(Task goal): Take every line of the material below that includes the string "الاحتلال" and copy it out.

(Data records):
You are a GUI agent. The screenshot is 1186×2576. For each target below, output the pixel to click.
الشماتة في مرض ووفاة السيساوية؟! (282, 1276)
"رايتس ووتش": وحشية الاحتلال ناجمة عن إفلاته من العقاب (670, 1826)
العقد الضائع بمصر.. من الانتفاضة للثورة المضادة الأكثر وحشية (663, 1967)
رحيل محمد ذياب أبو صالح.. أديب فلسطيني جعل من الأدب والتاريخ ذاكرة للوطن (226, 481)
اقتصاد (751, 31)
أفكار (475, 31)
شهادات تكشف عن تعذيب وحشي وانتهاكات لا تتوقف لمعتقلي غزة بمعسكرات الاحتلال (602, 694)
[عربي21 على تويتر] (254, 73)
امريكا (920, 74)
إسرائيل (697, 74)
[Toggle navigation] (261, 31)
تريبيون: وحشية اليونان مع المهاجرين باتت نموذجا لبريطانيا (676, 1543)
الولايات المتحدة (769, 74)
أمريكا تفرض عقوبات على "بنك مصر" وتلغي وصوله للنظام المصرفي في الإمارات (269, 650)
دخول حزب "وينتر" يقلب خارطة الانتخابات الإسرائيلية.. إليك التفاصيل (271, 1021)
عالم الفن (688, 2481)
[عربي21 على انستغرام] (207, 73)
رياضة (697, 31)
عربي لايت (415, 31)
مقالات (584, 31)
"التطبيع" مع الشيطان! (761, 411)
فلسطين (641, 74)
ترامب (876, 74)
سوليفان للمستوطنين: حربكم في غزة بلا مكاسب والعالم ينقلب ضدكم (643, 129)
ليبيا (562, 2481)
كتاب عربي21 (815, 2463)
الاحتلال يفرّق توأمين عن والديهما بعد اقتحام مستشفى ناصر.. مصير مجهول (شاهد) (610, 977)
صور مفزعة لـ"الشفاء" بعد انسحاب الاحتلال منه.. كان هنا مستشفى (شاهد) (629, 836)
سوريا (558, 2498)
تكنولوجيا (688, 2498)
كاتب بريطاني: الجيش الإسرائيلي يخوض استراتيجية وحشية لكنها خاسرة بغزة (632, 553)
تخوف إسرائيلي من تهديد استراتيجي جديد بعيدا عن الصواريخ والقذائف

(Exercise result):
"رايتس ووتش": وحشية الاحتلال ناجمة عن إفلاته من العقاب (670, 1826)
شهادات تكشف عن تعذيب وحشي وانتهاكات لا تتوقف لمعتقلي غزة بمعسكرات الاحتلال (602, 694)
الاحتلال يفرّق توأمين عن والديهما بعد اقتحام مستشفى ناصر.. مصير مجهول (شاهد) (610, 977)
صور مفزعة لـ"الشفاء" بعد انسحاب الاحتلال منه.. كان هنا مستشفى (شاهد) (629, 836)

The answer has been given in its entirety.